EXERCISE PROMPT: Pull out each line of the records holding the string "with".

TASK DATA:

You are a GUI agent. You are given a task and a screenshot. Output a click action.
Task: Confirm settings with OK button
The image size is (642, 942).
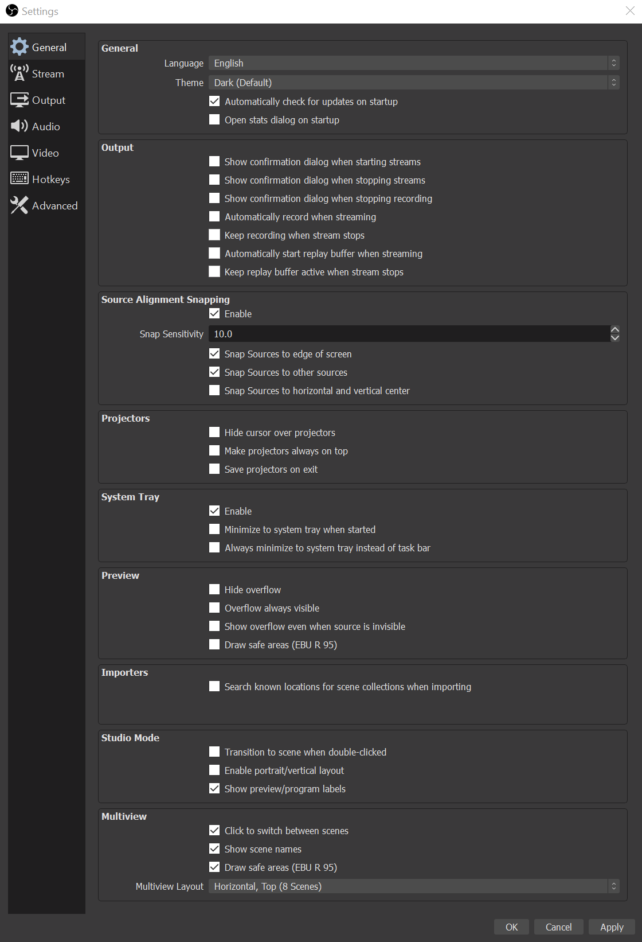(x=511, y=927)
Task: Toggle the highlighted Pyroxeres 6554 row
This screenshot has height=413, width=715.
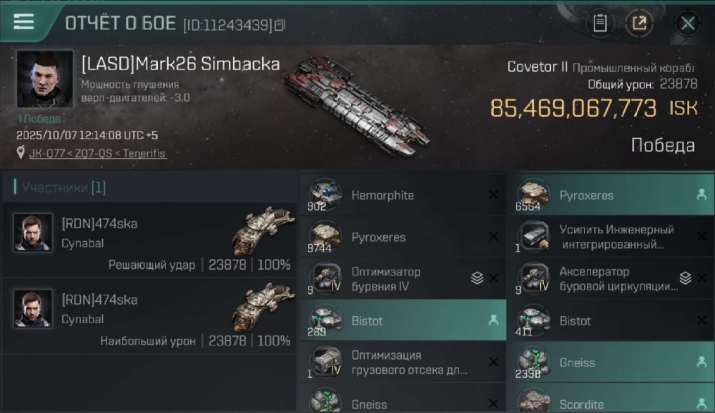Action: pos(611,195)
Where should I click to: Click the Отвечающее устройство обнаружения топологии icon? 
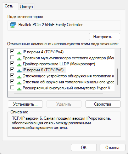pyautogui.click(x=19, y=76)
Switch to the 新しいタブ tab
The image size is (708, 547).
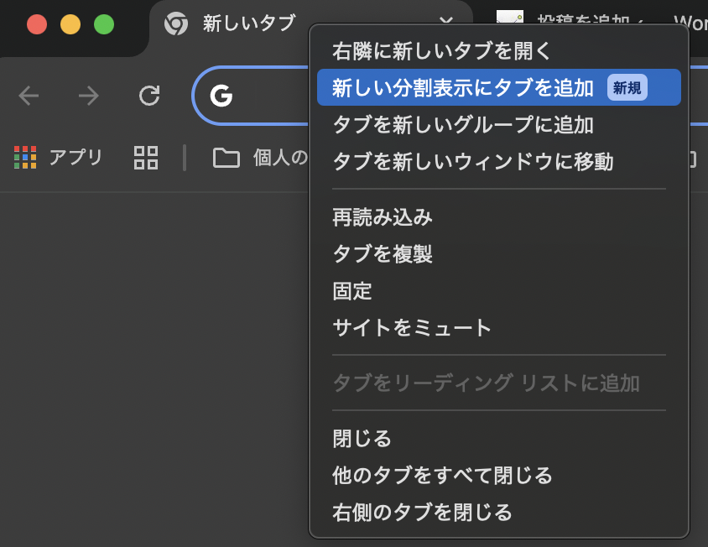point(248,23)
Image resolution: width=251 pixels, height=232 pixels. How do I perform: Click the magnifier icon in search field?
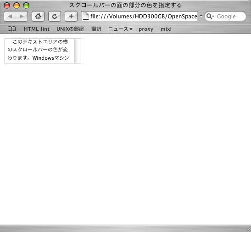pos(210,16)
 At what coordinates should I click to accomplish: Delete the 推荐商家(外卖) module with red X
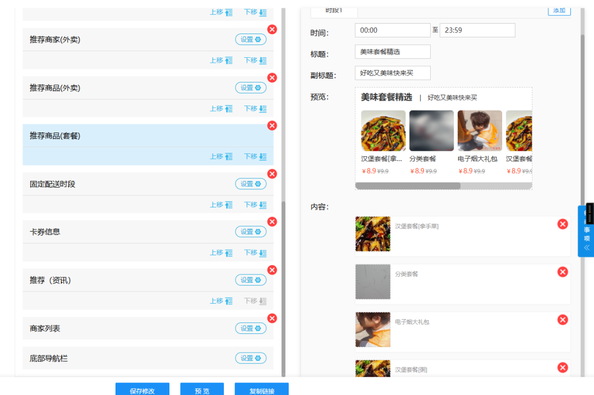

RESULT OF THE TASK:
Task: Confirm settings with OK button
 At what coordinates should I click to accomplish: Delete the 推荐商家(外卖) module with red X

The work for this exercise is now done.